SHORT EXERCISE: How many lines in the data below contain the string "Click", with case counting? Give only the number.
— start of INPUT DATA —
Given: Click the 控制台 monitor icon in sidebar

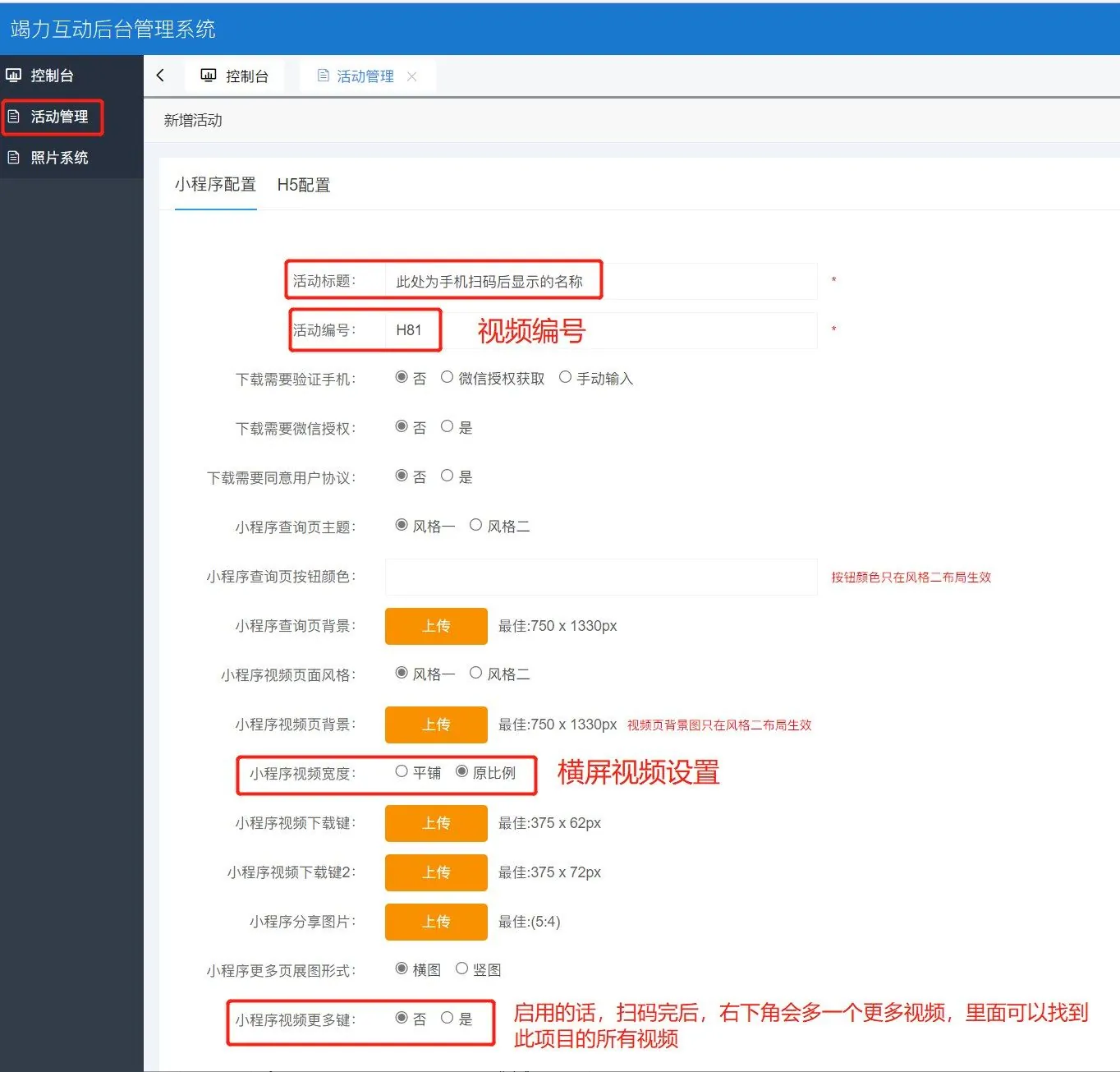Looking at the screenshot, I should [13, 76].
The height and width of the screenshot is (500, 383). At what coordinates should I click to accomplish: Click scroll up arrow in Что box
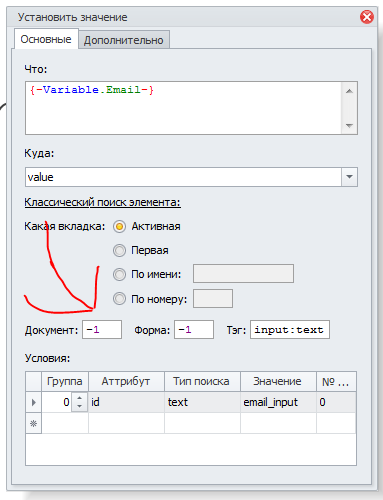(349, 91)
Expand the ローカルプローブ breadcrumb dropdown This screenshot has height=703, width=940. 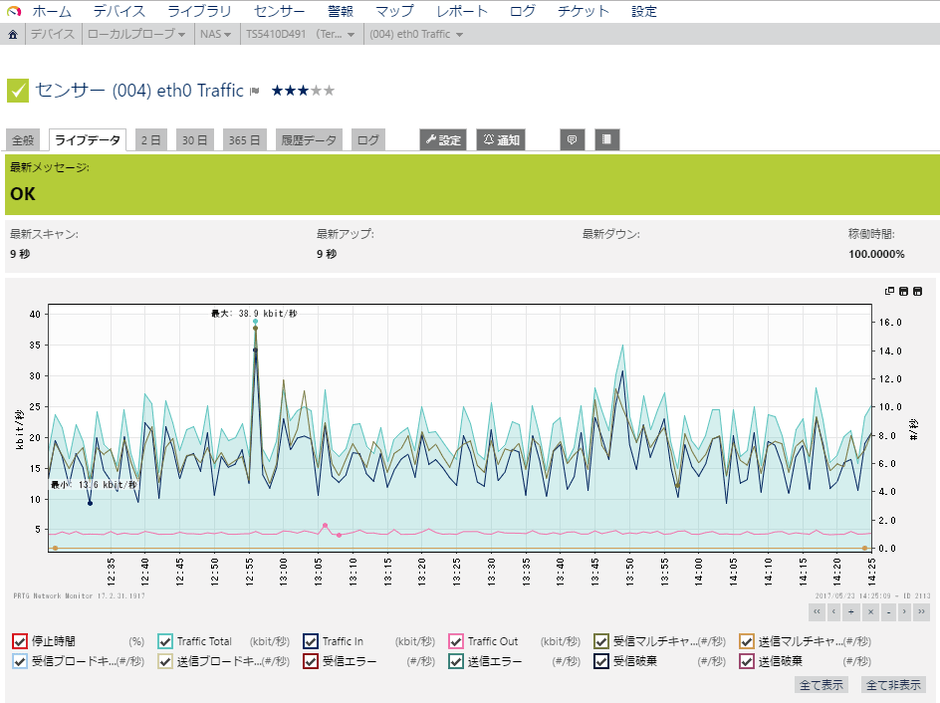[x=137, y=34]
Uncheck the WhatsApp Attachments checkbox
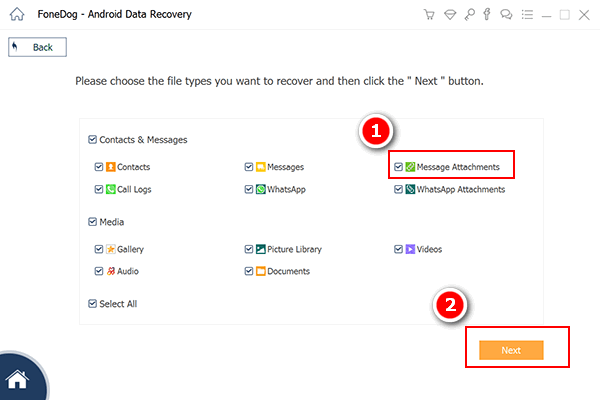Image resolution: width=600 pixels, height=400 pixels. point(398,189)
— end of INPUT DATA —
THE OUTPUT: 2